Blocking vents creates a fire hazard.
Furnace maintenance costs $50 to $100.
Quick temperature changes put unnecessary strain on your furnace.
Furnace repairs cost between $130 and $1,200.
Oh, winter—the season that signals the holidays are near. We bundle up in our hats and scarves, drink warm beverages, and try and build snowmen (if there’s enough snow available). We also prioritize staying warm by cranking up the heat in our homes. However, before turning on your heater for the first time this winter, here are a few things to do.
1. Change Your Furnace Filter
Air filters are like the backbone of your HVAC unit. As air blows through your home, filters keep you from inhaling dust or debris. Your furnace has sat unused all summer, so the filter might be dirty.
Take the opportunity to change your existing furnace filter before turning on your furnace for the first time this season. It’ll keep your home’s air quality levels high and reduce stress on your system.
2. Clear Vent Obstructions
If you rearranged your furniture during spring cleaning or for a large summer party, the new arrangements could be blocking your vents.
Before turning on your furnace, clear away any obstructions blocking the vents. When they’re covered, your home won’t warm up the way it should, and anything nearby could create a fire hazard.
3. Do a Practice Run
Furnaces are like track athletes—they need a few practice runs before the main event. You don't want winter to be the first time you fire up the unit. Furnaces require a bit of a heads up that they’ll be called from the bench as colder weather approaches.
Schedule some time before a cold front hits to test your furnace. Leave it on for a few minutes to gauge its functionality. If you hear any weird noises or smell something funky, you should turn it off immediately and contact a local furnace repair company.
4. Slowly Transition to Warmer Temperatures
A mistake some homeowners make when turning on a heater after a long time is instantly switching from cooler to warmer temperatures. This is a big no-no because it puts unnecessary strain on your furnace. As a result, you may be looking at $130 to $1200 expense—the average cost of furnace repairs.
When temperatures start dropping, turn off your AC without putting the heat on. Once it gets colder, turn the furnace on to a lower temperature to ease heat into your home. Then, slowly raise the temperature according to your desired comfort level.
5. Prep Your Home
It’s strange to walk past a closed window or door and feel a draft. What’s even weirder is looking at your monthly electric bill and wondering why it's so high. Unfortunately, poor (or a lack of) insulation allows heat to leak from your home and can increase your energy bills.
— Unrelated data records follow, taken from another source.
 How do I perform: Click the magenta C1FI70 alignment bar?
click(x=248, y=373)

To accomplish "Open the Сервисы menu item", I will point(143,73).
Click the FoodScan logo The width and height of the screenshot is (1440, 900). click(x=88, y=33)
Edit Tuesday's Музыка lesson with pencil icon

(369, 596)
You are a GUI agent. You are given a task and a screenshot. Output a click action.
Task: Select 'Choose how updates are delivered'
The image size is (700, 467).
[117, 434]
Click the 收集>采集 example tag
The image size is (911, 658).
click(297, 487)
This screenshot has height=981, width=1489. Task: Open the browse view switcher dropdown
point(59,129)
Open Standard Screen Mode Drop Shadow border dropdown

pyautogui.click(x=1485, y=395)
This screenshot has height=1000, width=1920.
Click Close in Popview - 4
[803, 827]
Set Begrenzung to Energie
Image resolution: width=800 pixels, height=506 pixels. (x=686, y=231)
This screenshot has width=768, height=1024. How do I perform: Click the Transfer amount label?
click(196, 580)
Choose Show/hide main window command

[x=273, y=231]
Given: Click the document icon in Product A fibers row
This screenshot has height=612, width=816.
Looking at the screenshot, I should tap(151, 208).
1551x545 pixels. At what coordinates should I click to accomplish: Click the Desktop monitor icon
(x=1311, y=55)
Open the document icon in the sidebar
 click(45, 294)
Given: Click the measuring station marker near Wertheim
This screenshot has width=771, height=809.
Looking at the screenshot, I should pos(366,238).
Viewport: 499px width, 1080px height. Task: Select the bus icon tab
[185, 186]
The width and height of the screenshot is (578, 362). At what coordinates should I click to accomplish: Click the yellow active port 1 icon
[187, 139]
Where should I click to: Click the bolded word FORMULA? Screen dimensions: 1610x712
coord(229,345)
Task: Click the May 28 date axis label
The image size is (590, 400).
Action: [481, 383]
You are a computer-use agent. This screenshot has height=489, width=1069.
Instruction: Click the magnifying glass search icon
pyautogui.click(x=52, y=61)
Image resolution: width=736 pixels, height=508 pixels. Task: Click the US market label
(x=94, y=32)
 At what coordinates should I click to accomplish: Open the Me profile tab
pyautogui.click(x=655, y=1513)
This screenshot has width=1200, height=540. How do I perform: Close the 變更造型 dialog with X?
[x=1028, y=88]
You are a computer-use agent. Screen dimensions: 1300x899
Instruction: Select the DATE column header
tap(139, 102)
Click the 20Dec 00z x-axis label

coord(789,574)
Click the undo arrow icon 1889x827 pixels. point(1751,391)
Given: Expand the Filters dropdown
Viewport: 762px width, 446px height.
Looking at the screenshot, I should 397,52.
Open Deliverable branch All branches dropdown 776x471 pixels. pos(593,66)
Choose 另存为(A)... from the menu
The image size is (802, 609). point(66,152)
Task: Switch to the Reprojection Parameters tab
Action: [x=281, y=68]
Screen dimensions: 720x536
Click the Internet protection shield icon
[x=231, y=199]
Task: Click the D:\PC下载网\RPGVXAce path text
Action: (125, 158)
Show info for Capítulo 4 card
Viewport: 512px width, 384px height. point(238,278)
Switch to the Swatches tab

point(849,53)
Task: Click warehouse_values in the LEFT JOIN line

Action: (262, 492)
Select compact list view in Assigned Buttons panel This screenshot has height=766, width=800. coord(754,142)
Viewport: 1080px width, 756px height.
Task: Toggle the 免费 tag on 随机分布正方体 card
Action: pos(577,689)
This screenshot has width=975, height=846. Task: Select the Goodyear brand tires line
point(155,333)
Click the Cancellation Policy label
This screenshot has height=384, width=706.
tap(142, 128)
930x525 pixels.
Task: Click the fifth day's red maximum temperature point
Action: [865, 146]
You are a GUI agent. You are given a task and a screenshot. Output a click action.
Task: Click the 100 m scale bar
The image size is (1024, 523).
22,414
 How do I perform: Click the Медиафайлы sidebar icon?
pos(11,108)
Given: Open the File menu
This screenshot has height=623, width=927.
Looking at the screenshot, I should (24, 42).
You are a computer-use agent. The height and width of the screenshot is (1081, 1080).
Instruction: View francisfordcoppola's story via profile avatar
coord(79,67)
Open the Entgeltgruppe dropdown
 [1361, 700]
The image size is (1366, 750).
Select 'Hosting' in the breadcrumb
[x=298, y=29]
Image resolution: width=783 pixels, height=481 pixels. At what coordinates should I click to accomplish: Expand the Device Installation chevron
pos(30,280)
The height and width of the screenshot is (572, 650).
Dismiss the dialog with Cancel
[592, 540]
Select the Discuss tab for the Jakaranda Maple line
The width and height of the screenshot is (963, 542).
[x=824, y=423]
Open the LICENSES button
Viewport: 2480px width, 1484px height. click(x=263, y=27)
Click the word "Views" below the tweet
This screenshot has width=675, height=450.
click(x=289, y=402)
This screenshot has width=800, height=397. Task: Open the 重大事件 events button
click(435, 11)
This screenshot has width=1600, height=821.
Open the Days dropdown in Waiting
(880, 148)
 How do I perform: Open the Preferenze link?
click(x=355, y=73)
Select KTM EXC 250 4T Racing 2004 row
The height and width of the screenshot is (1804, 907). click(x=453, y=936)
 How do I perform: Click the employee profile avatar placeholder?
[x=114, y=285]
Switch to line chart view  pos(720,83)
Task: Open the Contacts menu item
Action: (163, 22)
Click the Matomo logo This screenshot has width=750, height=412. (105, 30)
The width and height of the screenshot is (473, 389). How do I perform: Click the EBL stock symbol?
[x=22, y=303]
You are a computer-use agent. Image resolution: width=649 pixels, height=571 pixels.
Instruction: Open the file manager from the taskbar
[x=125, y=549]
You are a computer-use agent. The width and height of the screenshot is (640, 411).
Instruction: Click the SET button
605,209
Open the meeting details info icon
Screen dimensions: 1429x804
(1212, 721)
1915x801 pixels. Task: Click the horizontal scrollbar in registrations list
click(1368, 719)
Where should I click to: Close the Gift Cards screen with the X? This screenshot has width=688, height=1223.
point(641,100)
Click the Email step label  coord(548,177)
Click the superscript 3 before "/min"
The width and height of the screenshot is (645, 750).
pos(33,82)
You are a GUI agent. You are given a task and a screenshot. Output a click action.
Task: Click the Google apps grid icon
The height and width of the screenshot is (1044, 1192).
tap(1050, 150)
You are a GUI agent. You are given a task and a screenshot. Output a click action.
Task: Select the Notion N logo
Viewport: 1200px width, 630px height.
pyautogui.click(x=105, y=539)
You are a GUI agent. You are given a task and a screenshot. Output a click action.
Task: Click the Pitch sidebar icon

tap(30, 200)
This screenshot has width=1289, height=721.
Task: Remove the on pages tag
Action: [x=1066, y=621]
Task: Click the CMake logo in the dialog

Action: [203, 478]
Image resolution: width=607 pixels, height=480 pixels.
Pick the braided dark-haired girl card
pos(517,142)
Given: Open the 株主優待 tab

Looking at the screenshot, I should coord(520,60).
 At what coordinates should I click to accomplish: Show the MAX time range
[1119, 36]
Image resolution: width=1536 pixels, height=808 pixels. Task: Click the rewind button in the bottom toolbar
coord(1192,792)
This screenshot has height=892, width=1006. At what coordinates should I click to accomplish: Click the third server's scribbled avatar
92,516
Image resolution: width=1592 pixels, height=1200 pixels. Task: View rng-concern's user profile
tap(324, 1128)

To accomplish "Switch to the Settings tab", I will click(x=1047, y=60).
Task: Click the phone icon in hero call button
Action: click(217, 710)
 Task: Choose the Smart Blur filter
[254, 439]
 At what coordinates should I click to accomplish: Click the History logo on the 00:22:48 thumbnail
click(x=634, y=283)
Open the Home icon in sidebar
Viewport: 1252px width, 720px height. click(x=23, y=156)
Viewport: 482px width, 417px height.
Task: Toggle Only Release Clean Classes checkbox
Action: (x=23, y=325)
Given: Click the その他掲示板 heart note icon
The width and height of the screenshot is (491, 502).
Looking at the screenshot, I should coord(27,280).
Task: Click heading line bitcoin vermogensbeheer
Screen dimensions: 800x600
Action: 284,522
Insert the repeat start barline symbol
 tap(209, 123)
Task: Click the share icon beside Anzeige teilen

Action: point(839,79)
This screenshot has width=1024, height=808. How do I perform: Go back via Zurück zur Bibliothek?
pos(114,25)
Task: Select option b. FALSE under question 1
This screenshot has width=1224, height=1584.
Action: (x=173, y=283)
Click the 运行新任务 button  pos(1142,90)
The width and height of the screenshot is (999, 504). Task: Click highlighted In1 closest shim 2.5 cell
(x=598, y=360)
Prep your home for colder weather by sealing any problem areas. According to the Department of Energy, updating your insulation can cut your heating costs by 15% since your system isn’t working twice as hard to meet your demands.
6. Check Your Carbon Monoxide Alarm
Carbon monoxide is an odorless and lethal gas that can be dangerous to your family. Since your heating system will run for an extended period, it's essential to have a working carbon monoxide alarm in your home. They can detect any abnormalities in the air if your furnace releases toxic fumes.
Turn on the alarm to see if it’s functioning correctly. If there’s no response, you may need to get a new one. Another issue could be the batteries, so you’ll need to replace them if necessary.
7. Clean the Burners
During summertime, your AC unit shines. But while your furnace waits in the wings for its own time to thrive, the burners collect dust, which affects your furnace’s lifespan. Cleaning your burners should be a part of your furnace maintenance checklist. Before turning on your furnace for the first time this season, give them a quick clean.
Turn off the furnace and the gas valve for safety and wipe down the burners with a cloth or vacuum. Also, keep an eye out for rusty parts that could hinder your system’s performance.
8. Schedule Furnace Maintenance
Although you may do an excellent job caring for your furnace, you may miss a few underlying issues that only professionals can identify. To prolong your system's lifespan, you should schedule furnace maintenance at least once a year.
On average, it costs $50 to $100 to have your furnace serviced. Consistent maintenance will keep repair costs down and your family toasty during the winter.